Even with the race taking place at the later May date, it will still have to contend with extra health and safety precautions. According to a staff report drafted for the committee meeting, the organizers of the race have formed a Medical and Operations Advisory Group to determine how to approach the race safely. They are also working closely with the LA County Department of Public Health (Public Health).

Among the precautions designed by the L.A. Marathon, all participants and volunteers must be vaccinated, have an immunity certificate, or pass a rapid testing protocol. The race itself will factor in the need for social distancing between participants and observers.
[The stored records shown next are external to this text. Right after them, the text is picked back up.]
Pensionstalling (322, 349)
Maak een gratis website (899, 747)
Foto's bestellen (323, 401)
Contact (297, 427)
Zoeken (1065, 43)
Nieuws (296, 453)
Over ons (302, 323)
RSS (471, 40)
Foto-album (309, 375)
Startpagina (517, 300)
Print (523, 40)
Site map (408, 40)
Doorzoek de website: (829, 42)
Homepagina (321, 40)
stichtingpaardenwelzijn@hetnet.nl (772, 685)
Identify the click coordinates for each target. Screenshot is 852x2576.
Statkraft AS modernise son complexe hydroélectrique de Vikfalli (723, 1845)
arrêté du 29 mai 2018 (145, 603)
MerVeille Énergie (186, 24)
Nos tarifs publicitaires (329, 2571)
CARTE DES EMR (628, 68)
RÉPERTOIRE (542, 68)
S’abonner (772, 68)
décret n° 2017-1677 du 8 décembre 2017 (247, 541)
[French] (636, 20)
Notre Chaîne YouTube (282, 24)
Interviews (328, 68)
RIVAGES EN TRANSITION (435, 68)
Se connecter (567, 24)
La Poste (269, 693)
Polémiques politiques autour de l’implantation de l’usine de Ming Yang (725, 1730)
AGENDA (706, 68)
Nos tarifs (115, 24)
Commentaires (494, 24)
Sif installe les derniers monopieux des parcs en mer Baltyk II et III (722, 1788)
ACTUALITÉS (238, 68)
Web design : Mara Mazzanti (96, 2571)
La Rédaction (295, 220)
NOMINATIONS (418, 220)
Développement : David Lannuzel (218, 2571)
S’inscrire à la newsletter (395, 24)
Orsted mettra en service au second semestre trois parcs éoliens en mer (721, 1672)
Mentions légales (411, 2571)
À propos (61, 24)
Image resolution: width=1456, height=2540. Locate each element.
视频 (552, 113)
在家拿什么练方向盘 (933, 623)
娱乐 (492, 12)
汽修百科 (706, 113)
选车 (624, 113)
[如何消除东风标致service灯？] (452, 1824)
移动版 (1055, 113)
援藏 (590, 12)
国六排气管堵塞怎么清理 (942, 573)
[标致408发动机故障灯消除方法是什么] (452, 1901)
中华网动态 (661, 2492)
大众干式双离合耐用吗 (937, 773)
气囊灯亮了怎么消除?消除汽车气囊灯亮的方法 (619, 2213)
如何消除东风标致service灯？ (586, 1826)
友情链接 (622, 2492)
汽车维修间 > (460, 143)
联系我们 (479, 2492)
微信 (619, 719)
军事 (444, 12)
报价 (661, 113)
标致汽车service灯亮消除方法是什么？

This means reducing the number of racers to allow for more space on the route. The marathon will also distribute only prepackaged food and beverages to minimize contact.

While casual observers will likely only have to abide by county or City public health rules, those who hope to watch from the stands or VIP sections will have to abide by stricter guidelines.

The Marathon has become a productive driver of charity, offering a platform to approximately 70 nonprofits and raising millions of dollars each year. According to the staff report, the Marathon has generated more than $50 million since its start in 1988. In 2019 alone, the event raised over $2.7 million, including $194,000 for the Beverly Hills-based Concern Foundation.

“We are not interested at all in staging an event or encouraging the staging of an event that is not safe,” Sunkin said. “So mask wearing and all those appropriate protections, if that’s the order, then that’s what we will do—even if we have to go to no spectators.”